News from the Federal Circuit: On May 11, 2016, the U.S. Court of Appeals for the Federal Circuit issued a precedential decision in Lal v. Merit Systems Protection Board, No. 2015-3140, holding that a category of employees at the Department of Health and Human Services (HHS) had the right to appeal adverse actions to the Merit Systems Protection Board (MSPB).
Under a statute dating back to the 1940s, HHS was allowed to appoint excepted service “special consultants” under 42 U.S.C. § 209(f); these consultants “may be appointed without regard to the civil-service laws.” This special statute long predated the present framework for civil service appeal rights to the present MSPB, a framework implemented by the Civil Service Reform Act of 1978, and more specifically predated the 1990 amendments which extended MSPB appeal rights to excepted service employees.

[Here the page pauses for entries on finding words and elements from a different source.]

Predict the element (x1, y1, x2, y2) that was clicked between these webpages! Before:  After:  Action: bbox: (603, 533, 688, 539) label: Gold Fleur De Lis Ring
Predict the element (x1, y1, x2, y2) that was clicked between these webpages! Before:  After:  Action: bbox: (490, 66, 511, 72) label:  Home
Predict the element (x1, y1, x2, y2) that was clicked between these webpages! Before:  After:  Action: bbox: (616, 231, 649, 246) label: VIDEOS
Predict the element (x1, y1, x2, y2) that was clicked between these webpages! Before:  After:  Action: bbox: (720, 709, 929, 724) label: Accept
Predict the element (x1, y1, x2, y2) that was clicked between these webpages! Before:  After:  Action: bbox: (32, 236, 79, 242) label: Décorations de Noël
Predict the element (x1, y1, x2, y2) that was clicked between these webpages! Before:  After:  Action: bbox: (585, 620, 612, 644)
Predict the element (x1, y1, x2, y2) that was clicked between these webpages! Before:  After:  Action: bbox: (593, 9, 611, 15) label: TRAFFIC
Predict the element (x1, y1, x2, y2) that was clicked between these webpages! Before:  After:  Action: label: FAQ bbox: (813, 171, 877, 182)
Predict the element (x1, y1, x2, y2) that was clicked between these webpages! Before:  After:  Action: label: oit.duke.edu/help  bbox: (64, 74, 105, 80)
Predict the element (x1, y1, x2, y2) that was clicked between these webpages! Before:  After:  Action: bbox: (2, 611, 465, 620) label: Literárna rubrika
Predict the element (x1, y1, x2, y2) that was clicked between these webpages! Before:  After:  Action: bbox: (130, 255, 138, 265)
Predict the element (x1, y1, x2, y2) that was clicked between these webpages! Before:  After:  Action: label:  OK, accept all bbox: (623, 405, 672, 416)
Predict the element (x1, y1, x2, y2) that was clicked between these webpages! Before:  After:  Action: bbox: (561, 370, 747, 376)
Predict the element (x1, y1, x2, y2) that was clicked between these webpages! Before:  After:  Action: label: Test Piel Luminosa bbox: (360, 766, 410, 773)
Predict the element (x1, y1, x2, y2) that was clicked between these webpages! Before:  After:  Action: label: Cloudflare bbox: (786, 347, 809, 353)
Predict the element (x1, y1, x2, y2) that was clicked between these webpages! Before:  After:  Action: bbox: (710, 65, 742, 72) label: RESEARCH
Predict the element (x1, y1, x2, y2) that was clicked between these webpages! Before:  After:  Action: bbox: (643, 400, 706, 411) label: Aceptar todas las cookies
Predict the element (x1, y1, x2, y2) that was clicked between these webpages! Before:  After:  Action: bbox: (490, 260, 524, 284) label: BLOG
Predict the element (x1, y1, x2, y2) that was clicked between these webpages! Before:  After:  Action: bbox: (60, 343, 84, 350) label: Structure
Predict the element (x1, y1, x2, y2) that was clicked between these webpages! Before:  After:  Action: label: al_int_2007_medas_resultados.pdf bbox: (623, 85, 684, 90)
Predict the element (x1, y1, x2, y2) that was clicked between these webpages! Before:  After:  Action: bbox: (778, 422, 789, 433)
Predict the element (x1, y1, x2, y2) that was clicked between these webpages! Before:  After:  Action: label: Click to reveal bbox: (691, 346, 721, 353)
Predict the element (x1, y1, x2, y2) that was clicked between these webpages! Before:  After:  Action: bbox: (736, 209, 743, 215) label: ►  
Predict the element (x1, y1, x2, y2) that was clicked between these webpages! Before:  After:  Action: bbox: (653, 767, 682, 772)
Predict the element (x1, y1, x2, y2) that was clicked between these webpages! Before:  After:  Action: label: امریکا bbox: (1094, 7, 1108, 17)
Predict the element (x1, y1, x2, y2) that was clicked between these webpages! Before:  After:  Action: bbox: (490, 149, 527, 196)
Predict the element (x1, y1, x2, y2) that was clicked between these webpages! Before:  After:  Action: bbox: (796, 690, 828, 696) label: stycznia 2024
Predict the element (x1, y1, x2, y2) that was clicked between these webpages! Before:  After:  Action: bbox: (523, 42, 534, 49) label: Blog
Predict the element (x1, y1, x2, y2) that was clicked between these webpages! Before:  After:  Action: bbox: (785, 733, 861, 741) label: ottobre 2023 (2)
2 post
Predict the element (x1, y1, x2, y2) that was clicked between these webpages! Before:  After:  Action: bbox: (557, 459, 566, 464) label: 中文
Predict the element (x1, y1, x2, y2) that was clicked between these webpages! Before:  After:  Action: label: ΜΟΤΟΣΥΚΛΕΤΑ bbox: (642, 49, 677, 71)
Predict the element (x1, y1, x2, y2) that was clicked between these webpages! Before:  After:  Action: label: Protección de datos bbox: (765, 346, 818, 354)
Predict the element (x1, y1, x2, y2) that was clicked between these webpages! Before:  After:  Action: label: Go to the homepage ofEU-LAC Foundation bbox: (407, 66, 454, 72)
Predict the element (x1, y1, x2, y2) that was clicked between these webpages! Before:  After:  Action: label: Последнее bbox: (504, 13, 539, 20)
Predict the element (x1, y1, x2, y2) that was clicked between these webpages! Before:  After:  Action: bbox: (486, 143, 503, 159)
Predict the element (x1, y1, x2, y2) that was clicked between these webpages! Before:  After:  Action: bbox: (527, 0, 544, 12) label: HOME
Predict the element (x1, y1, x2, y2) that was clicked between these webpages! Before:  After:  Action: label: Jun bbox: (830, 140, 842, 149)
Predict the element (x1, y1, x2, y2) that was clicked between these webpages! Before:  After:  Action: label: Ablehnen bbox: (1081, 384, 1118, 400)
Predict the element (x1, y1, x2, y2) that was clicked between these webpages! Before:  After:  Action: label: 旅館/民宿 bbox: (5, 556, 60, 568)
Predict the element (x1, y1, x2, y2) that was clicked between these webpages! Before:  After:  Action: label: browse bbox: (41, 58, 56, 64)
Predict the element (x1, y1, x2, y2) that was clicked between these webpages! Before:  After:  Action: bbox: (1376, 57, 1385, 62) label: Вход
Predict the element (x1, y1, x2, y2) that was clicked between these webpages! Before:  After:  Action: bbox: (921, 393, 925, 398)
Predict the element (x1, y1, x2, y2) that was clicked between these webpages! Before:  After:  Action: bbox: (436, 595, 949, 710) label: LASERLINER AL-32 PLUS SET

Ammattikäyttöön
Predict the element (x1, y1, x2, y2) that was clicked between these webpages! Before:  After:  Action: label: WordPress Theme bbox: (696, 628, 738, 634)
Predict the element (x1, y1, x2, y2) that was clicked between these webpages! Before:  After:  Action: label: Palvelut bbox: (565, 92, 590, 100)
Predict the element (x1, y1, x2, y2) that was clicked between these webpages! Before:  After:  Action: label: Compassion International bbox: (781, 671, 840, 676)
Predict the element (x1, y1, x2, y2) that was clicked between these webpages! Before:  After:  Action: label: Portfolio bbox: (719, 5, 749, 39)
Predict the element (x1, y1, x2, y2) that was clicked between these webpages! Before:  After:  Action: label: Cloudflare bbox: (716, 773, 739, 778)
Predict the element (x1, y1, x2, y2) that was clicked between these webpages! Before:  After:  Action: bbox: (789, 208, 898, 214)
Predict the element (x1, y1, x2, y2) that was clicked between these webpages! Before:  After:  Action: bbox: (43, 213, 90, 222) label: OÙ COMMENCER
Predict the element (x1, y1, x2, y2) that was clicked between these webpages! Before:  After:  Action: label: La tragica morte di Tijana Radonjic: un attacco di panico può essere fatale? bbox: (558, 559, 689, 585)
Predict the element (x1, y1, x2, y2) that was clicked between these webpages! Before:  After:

Historically, these special consultants had been generally understood to not have MSPB appeal rights for adverse actions, even though they were excepted service employees. The Federal Circuit in Lal found otherwise. The Federal Circuit based its holding on close analysis of the text of 42 U.S.C. § 209(f), noting that when Congress intends to exclude employees from MSPB appeal rights, it does so explicitly by referencing adverse action appeal rights. Here, 42 U.S.C. § 209(f) only referenced “appointment”, which the court found to only exclude from Title 5 rules the appointment itself; all other personnel actions–including adverse actions–remain under Title 5, with potential MSPB appeal rights.